Eileen comes home tomorrow night. She will get on an early plane in Beijing.She arrives in Chicago 10 AM local time. But she is planning to take a train to Holland which means she won’t arrive until late in the evening. The train departs Chicago around 6 PM and arrives here around 10:30. I feel a little guilty for not driving down and picking her up at the airport. But that’s how she decided she wanted to do it, to spare me drives back and forth on top of my regular schedule which is full these days.
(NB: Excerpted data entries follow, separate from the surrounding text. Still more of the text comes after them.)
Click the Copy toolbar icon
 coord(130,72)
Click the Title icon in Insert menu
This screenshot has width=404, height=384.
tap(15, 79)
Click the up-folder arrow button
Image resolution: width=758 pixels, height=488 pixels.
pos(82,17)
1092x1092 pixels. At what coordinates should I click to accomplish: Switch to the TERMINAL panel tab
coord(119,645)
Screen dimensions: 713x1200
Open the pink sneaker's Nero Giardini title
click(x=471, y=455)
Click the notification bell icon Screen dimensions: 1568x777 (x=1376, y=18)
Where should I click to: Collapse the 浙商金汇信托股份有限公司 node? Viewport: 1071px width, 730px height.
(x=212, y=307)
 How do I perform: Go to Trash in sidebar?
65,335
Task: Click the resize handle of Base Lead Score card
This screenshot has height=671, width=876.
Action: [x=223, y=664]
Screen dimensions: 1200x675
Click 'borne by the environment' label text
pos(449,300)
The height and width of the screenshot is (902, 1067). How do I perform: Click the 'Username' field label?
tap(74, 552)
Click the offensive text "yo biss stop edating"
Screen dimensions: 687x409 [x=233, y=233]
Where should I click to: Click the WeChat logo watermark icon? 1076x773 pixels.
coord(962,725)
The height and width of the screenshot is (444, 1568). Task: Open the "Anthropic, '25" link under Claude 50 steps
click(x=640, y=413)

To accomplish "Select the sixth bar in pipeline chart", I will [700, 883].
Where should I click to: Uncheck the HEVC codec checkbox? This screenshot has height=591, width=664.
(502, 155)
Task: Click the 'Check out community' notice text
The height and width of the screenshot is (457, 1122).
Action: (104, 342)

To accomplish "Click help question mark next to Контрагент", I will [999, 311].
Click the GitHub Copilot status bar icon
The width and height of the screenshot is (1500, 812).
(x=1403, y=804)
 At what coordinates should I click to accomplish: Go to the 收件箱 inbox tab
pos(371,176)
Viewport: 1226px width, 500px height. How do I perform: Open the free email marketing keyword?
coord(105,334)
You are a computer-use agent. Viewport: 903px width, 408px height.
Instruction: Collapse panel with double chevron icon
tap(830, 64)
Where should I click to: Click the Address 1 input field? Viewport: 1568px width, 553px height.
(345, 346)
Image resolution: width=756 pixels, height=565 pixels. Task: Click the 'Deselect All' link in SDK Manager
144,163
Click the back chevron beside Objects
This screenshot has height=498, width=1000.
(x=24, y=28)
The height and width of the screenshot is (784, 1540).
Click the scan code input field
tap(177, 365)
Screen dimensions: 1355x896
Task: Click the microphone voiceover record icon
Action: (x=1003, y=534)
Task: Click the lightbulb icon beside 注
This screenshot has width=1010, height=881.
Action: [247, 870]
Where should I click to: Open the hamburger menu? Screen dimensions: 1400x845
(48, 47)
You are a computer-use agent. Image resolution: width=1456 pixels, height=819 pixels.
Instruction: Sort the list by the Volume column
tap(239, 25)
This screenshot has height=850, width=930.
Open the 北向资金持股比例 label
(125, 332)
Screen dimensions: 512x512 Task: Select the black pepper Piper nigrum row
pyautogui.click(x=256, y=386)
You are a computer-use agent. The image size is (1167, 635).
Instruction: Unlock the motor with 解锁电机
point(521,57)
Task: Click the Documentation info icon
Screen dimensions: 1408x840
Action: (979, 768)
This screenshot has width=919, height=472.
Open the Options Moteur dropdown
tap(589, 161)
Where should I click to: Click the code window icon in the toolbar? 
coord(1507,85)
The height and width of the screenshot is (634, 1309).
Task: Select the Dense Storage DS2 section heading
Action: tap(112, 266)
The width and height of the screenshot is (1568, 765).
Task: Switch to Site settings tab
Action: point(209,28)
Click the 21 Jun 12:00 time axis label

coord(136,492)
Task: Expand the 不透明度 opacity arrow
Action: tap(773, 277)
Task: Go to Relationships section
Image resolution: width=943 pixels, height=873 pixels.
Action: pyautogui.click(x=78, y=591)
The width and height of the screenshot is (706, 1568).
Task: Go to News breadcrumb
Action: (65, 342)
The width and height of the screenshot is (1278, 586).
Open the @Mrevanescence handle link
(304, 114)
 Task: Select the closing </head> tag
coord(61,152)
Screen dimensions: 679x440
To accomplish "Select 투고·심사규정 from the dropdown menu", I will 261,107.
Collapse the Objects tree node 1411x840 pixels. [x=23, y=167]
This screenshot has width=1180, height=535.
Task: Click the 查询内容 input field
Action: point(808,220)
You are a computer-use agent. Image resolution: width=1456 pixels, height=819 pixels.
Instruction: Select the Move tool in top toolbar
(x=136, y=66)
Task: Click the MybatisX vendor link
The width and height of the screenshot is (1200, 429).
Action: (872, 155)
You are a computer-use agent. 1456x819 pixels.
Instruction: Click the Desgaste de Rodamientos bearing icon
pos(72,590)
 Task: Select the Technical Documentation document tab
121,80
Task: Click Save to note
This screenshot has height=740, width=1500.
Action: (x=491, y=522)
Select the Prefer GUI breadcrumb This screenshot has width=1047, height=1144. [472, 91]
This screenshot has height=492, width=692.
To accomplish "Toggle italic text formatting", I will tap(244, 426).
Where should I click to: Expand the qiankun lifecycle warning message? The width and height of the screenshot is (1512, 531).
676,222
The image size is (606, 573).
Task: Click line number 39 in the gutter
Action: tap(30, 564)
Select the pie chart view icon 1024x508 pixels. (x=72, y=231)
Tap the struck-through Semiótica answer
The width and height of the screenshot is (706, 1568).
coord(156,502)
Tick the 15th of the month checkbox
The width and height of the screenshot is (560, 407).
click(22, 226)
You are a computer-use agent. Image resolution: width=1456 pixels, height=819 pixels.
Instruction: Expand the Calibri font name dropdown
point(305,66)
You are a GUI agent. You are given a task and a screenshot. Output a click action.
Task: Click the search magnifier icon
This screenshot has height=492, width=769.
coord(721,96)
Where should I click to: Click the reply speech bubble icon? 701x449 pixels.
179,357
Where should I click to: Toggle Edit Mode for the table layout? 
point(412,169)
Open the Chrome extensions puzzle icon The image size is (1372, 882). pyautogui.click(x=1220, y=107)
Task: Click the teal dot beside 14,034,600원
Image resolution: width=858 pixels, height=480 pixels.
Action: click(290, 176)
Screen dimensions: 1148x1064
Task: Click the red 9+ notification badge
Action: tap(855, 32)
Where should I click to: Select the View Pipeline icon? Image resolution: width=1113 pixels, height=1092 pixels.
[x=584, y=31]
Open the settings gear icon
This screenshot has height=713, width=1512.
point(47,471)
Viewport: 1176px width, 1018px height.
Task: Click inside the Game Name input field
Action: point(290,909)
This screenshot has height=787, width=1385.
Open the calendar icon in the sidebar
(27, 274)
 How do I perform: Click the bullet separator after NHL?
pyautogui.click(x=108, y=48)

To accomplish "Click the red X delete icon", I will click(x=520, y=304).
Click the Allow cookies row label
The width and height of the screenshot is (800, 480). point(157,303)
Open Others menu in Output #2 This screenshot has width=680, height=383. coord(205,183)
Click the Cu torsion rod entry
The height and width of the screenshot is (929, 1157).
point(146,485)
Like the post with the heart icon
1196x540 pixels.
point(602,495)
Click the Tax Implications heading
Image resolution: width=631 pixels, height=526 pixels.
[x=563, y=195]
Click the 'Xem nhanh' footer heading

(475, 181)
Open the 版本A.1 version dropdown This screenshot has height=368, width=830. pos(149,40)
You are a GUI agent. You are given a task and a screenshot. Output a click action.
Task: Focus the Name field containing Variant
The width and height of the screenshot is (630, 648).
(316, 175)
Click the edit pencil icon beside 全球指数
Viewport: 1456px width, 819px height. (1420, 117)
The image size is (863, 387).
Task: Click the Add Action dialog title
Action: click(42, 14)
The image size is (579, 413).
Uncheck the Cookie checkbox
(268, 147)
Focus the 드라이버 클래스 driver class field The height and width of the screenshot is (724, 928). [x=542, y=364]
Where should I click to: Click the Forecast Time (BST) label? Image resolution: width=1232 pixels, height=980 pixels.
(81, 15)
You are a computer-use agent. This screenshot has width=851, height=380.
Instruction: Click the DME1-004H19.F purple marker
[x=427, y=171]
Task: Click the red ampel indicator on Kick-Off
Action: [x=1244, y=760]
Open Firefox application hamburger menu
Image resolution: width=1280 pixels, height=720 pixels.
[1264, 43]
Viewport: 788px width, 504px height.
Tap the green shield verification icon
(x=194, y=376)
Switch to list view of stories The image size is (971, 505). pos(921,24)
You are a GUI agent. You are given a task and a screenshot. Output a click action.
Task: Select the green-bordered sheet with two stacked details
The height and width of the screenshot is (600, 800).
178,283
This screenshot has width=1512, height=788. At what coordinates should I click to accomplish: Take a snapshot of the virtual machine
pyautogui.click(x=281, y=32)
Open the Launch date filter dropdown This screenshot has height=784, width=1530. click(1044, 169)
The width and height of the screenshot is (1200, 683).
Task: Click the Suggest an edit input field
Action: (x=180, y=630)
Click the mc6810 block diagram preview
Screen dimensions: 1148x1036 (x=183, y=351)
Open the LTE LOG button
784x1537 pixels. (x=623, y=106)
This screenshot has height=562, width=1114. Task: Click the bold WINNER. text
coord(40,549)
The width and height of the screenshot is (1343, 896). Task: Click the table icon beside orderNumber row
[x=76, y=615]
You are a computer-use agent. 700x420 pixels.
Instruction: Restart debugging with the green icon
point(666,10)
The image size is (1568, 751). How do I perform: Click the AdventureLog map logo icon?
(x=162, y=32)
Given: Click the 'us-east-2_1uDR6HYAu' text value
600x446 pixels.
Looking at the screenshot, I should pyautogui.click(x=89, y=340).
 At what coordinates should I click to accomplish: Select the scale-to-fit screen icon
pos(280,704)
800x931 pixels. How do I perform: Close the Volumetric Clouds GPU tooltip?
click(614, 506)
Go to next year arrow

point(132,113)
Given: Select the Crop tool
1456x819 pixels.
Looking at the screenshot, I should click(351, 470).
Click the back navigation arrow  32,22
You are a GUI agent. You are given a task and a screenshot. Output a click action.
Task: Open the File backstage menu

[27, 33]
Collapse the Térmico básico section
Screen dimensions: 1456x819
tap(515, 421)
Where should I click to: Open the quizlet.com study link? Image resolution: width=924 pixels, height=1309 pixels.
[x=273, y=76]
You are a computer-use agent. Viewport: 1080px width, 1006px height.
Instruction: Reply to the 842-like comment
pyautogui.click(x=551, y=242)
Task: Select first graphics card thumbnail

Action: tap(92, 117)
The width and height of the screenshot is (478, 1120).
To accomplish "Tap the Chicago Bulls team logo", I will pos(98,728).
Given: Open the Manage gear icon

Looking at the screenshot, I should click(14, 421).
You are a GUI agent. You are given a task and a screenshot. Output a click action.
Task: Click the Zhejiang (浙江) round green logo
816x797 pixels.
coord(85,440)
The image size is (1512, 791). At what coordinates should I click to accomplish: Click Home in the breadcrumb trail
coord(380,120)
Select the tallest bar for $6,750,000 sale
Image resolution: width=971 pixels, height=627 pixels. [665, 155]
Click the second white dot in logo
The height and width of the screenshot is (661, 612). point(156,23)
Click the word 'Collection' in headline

Yesterday afternoon, after rehearsing for around three hours on the new Pasi, I came home, made a martini, and sat in the back yard and read. The pics today are ones I snapped between drinks.
I think I’ve done okay in Eileen’s absence. I spend a lot of time alone anyway: practicing, reading, studying. But I do miss her. I was thinking of contacting my doctor today about my elevated BP, but of course it wasn’t that high today (135/100). I will keep an eye on it and if it does become elevated again for any length of time, I will contact her. I was thinking of doing this online since Spectrum Health provides a pretty good interface. I think I can leave a message for Dr. Fuentes there.
This evening is an AGO meeting at my church. Martin Pasi will give some sort of presentation. I have to provide coffee, plates and napkins. Today sometime I will drop by and ask how to make coffee at church. Hopefully the secretary or someone knows.
“Mother” from Tell Me Again how the White Heron Rises and Flies Across the Nacreous River ... – Hayden Carruth – Google Books
I am systematically working my way through several books of poetry, a poem or two a day. One of these is Last Poems by Hayden Carruth. It’s kind of a clever collection. The editor went through Carruth’s many volumes of poems and chose the last poem in each volume. Yesterday on Mother’s Day I coincidentally began reading the poem, “Mother.” It’s a long one. I have linked the google book hopefully to open at this poem if you’re curious.
I’m still reading this long poem and did not finish it this morning. The first section of the poem, “The Event,” is a wrenching description of the death of Carruth’s mother (Happy Mother’s Day!). She seem to have completely lost her mind as she was dying. At one point Carruth bemoans how medicine has improved so much and is giving her a lingering death. When I read the following line, I had to laugh out loud.
“For every technological advance, intelligence makes a moral regression.”
Heather Ann Thompson Thinks the Justice System Is Unfair – The New York Times
Short interview from yesterday’s NYT mag. Thompson won the 2017 Pulitzer in History. She’s impressive.
Where Anti-Tax Fervor Means ‘All Services Will Cease’ – The New York Times
As with so many things in the US right now, it’s complicated. People get used to one level of contribution subsidized by timber harvesting on local public lands. Plus income is down. One local says conservative is one thing, community is another. Public services cease, but in one case cited budget tightening resulting in a creative use of the combined county Park department and the juvenile department. In this case, the result was positive. It’s complicated.
I believe strongly in paying taxes but also I see greed consuming our government and business community (Is there a difference?) usually at the expense of people barely making it.
Perfect dinosaur fossil found in Canada makes public debut – CNN.com
Not a skeleton, a fossil. Wow.
For Liberals, Is It Time to Move to Norway? – The New York Times
This author staying but not after some consideration.
The Republican’s Guide to Presidential Behavior – The New York Times
A list of President Trumps misbehavior (madness?). Bookmark for future reference. More instances cited in comments.
Thanks to Mom, the Marxist Revolutionary – The New York Times
Another author talking to his dead mom, learning stuff from reading her diary.